Der Campingplatz Ückeritz „Im Erlengrund“ ist Oval aufgebaut und unser Stellplatz (44) war nah zu den Sanitäranlagen und Spülmöglichkeiten, aber doch mittendrin im Geschehen. Dass unser Stellplatz zur Kinder-Hauptzentrale auserkoren wurde, konnten wir allerdings nicht ahnen. Schon am Abend des zweiten Tages erkundete Marie mit Josh und Papa den kleinen Spielplatz am Rande des Erlengrundes. Unsere kontaktfreudige große Quasselstrippe lernte relativ schnell andere Kinder kennen, freundete sich an und ward nicht mehr gesehen.

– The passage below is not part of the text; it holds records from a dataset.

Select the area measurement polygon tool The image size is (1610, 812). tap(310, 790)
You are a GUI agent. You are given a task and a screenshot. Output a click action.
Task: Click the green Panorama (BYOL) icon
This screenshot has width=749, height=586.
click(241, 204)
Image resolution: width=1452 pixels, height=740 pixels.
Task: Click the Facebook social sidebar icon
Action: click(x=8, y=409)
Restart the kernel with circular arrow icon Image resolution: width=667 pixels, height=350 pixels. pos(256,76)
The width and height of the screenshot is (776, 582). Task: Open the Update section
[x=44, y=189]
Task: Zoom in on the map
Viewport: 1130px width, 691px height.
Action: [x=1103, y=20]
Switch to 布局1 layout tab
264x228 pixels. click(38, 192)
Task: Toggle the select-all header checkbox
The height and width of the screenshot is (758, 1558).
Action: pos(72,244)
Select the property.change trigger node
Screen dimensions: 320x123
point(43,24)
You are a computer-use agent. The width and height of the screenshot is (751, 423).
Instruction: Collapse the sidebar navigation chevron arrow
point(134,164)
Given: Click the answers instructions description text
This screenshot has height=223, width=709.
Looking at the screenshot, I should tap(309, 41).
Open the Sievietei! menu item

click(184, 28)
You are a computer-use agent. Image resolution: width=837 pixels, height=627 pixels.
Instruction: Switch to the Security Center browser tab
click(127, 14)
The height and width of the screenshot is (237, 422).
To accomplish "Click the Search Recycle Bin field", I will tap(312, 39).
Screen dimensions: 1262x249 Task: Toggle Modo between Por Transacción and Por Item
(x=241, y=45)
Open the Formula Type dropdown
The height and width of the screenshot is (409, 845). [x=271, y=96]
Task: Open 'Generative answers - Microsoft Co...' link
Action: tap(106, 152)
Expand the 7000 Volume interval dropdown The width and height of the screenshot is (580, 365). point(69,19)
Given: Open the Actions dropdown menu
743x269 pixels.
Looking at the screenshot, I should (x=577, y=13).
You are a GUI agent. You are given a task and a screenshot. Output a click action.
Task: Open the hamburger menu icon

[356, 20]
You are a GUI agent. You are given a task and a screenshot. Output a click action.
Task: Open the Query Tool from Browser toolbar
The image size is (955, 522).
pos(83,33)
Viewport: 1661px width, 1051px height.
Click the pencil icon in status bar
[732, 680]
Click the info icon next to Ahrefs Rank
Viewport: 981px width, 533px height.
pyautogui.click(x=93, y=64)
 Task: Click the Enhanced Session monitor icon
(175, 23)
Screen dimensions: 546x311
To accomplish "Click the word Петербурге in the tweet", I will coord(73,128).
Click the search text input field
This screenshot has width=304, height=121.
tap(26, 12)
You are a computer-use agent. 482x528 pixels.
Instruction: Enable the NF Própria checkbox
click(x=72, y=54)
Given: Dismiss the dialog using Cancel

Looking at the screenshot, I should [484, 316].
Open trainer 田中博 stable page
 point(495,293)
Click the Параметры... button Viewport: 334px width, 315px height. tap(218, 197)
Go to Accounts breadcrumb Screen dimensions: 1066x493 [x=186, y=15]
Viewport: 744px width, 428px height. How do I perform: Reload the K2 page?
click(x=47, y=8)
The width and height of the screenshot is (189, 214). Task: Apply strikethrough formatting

Lievke war die erste „beste Freundin“ von Maries Urlaubsbekanntschaften. Begeistert von Lilly (Dachs) und Bruno (Der Name des Stoff Galgos; führte später noch zu Verwirrung) verschwand sie mit Marie und wir stellten fest, dass wir gar keine Regeln für „wann komme ich nach Hause“ aufgestellt hatten. So waren wir auch ein wenig ratlos, als es zu Dämmern begann, es in Strömen regnete und Marie nicht aufzufinden war. „Ich war bei Lievke im Wohnwagen spielen“ hieß es dann nachdem wir sie gefunden hatten. Für uns eine vollkommen neue Situation.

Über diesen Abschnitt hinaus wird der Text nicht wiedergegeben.